Ces derniers avaient nié durant les différentes étapes du déroulement du procès leur appartenance à «Jamaât Al Muslimoune Al Joudoud», et plaidé non coupables de plusieurs autres accusations graves, notamment «l’excommunication (takfirisme) de la société et des institutions publiques».
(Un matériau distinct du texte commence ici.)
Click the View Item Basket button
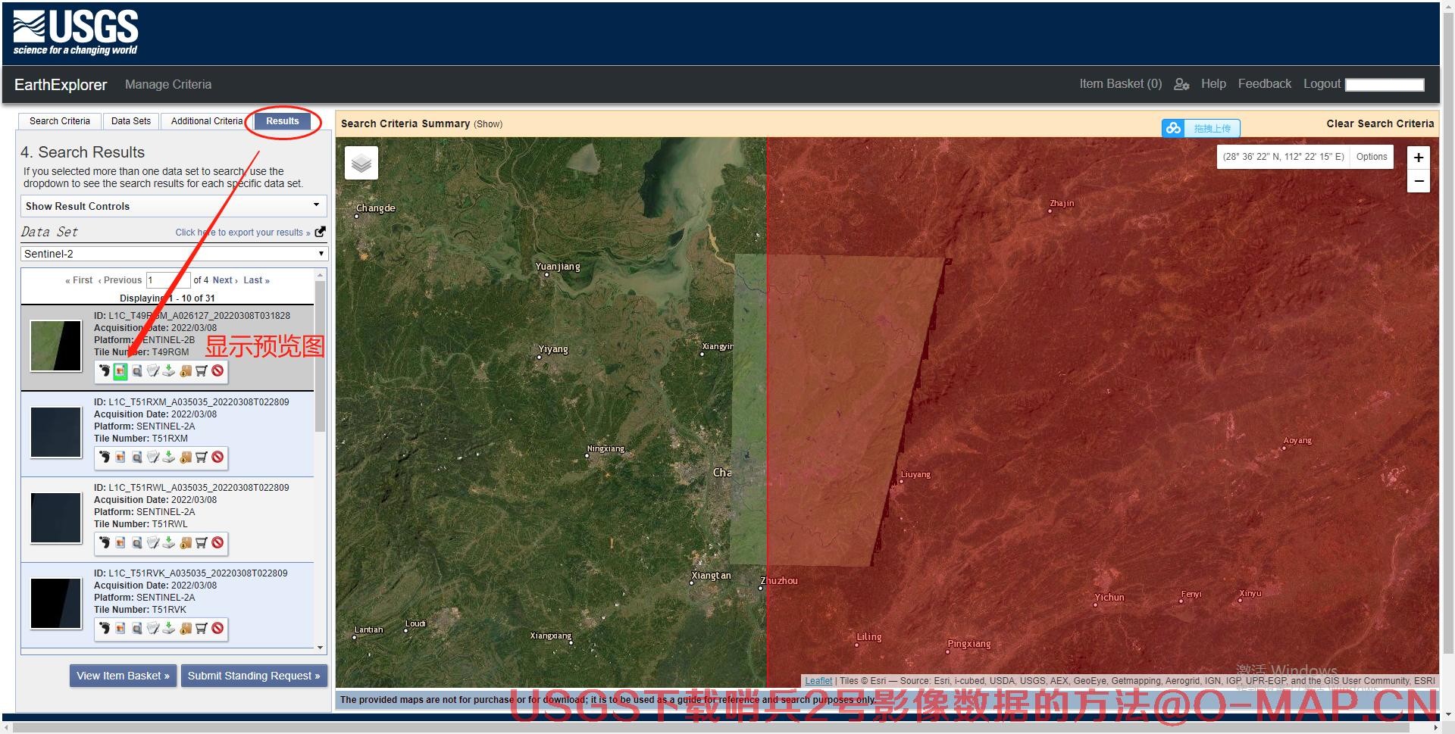 pos(123,676)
Pas de liberté provisoire pour Saâd Houssaïni


La chambre criminelle (1er degré) chargée des affaires de terrorisme de la Cour d’appel à Salé a refusé d’accorder la liberté provisoire à Saâd Houssaini, alias «Mustapha» et «Nabil», présumé impliqué dans les attentats du 16 mai 2003 à Casablanca. La juridiction a également rejeté, jeudi, toutes les requêtes de liberté provisoire au profit de 16 autres prévenus. Recherché par la police depuis 2002 pour son appartenance présumée au «Groupe islamique combattant marocain» (GICM), Saâd Houssaini (38 ans), qui est titulaire d’une licence en chimie, est poursuivi avec 17 autres prévenus, dont un en liberté provisoire, pour «atteinte à la sûreté intérieure de l’Etat» et «constitution de bande criminelle dans le but de préparer et de commettre des actes terroristes visant à troubler l’ordre public». Placé en détention provisoire à la prison de Salé sur ordre du juge d’instruction, Saâd Houssaini a été arrêté début mars 2007 à Casablanca. Connu pour être le responsable de la commission militaire du GICM, il s’est rendu en Afghanistan où il a reçu des entraînements paramilitaires sur le maniement d’armes légères, la fabrication d’explosifs, les techniques de la guérilla et le combat de rue. Selon des sources judiciaires, le prévenu qui avait regagné le Maroc en 2002, s’est employé à activer les cellules du GICM à travers la mise en place d’un comité militaire visant l’établissement de camps dans les hauteurs du Rif et de l’Atlas pour entraîner les volontaires aux techniques de guerre, héberger les membres du groupe et établir des bases pour la fabrication d’explosifs.
La même source a affirmé qu’au lendemain des événements du 16 mai 2003 à Casablanca et du démantèlement du GICM, Houssaini s’est consacré à la création d’un nouveau réseau chargé de l’enrôlement de Marocains pour aller combattre en Irak.